● **What is needed**
Rewrite the listing lines, requests included, beginning at the line that contains "This screenshot has height=519, width=922." and stopping after the line that contains "Action: click(x=1274, y=94)". Multiply every coordinate in the answers by 2.2 and round to whole numbers with halves rounded up, leaving the requests unchanged.
-- BEGIN Data for the task --
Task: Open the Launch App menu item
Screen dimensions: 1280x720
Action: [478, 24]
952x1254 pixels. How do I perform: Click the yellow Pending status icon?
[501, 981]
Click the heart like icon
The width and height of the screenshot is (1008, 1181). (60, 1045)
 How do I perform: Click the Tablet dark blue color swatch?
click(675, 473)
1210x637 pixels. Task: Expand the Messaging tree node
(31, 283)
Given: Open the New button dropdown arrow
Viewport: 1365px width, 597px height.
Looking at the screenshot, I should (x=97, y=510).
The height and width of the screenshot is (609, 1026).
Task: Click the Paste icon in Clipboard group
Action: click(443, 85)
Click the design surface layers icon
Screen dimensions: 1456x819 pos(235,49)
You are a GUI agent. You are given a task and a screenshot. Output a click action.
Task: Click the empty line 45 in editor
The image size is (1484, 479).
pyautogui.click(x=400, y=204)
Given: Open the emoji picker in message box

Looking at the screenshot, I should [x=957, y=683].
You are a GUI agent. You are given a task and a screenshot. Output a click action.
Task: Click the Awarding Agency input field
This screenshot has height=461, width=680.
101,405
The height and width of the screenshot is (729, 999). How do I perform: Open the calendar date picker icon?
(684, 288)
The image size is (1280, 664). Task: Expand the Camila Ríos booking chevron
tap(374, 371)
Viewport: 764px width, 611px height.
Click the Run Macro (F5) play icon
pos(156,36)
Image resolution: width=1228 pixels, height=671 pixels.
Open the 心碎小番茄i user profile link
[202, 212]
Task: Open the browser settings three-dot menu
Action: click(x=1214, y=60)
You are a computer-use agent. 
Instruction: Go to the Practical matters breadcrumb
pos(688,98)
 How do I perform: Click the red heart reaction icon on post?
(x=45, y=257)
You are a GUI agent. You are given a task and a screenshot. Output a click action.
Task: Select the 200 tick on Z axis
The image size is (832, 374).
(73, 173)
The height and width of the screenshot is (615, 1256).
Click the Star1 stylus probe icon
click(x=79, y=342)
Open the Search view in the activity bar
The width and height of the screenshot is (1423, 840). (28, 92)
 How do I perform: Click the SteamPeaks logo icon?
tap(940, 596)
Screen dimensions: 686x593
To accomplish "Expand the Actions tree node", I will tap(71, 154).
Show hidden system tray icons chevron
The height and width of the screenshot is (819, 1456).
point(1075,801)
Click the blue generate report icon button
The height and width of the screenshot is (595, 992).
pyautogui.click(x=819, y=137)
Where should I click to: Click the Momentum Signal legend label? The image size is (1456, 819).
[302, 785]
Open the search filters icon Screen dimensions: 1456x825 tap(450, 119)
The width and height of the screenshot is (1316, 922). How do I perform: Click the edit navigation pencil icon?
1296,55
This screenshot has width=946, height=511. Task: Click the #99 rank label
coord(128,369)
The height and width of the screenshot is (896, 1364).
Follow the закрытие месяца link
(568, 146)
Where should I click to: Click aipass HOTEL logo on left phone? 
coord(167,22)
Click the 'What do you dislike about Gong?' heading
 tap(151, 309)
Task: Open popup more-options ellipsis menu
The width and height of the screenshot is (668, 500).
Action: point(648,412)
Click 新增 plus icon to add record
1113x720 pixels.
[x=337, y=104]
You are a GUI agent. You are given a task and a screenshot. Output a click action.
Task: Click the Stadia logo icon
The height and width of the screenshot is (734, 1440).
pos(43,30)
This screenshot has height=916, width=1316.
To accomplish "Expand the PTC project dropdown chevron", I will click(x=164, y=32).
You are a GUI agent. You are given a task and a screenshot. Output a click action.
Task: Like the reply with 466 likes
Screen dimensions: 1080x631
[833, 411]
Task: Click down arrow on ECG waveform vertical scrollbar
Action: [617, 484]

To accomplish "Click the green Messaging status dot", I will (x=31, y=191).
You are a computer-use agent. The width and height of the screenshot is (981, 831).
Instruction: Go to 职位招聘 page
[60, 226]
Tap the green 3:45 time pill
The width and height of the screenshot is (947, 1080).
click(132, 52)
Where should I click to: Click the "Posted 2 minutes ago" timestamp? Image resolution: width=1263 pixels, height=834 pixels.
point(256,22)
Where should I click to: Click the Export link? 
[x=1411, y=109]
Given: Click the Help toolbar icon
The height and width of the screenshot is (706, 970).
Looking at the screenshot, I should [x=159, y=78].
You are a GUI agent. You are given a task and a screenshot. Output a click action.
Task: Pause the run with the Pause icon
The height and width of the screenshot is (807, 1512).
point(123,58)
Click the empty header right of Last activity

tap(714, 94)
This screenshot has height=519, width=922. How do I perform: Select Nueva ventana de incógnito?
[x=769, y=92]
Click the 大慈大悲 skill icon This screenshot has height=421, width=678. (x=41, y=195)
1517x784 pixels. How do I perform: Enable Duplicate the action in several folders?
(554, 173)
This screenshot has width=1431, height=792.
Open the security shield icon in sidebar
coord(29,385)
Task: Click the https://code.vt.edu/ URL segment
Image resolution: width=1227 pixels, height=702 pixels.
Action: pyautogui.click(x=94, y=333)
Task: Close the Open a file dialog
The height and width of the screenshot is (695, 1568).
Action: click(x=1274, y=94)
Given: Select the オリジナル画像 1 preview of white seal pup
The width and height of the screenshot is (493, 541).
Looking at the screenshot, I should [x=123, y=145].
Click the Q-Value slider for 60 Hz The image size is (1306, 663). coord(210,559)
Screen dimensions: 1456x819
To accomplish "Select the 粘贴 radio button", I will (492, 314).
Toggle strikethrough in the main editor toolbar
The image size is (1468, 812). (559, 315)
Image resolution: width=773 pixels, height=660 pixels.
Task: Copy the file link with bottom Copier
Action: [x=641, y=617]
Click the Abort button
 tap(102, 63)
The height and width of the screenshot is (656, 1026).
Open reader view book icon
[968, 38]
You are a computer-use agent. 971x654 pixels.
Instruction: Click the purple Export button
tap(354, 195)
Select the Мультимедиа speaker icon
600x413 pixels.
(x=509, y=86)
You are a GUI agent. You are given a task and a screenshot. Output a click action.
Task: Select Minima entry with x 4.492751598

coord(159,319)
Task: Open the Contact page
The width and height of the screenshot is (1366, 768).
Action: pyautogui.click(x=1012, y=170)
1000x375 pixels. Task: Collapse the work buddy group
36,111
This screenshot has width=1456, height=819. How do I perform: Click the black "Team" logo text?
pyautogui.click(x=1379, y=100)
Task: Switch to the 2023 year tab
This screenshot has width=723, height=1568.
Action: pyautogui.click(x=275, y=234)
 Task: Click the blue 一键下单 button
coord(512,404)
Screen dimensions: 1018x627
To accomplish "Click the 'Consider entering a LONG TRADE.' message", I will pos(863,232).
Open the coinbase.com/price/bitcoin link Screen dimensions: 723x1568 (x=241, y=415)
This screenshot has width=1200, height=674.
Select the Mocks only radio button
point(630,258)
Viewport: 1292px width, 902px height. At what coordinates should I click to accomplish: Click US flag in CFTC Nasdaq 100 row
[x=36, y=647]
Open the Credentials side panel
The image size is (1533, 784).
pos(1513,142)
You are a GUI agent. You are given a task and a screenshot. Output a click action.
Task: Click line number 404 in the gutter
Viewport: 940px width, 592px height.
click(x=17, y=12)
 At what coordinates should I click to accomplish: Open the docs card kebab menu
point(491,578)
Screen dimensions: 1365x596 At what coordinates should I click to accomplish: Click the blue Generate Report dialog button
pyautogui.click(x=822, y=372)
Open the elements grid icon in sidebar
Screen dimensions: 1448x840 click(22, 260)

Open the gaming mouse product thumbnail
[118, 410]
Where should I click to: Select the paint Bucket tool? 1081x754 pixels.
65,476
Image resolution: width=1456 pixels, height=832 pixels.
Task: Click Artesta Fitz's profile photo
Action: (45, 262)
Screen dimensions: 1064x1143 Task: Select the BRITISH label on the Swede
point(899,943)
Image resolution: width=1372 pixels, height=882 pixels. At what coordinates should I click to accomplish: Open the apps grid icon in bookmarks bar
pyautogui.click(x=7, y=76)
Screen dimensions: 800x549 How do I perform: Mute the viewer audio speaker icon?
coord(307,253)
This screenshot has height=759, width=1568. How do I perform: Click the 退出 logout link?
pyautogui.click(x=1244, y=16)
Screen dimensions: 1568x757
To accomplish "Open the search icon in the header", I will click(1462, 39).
-- END Data for the task --
● **Answer to the exercise**
This screenshot has height=519, width=922. How do I perform: Select Nueva ventana de incógnito?
[x=1692, y=202]
Click the 大慈大悲 skill icon This screenshot has height=421, width=678. (x=90, y=429)
1517x784 pixels. How do I perform: Enable Duplicate the action in several folders?
(1219, 381)
This screenshot has width=1431, height=792.
Open the security shield icon in sidebar
coord(64,847)
Task: Click the https://code.vt.edu/ URL segment
Image resolution: width=1227 pixels, height=702 pixels.
Action: pyautogui.click(x=207, y=733)
Task: Close the Open a file dialog
The height and width of the screenshot is (695, 1568).
Action: click(x=2803, y=207)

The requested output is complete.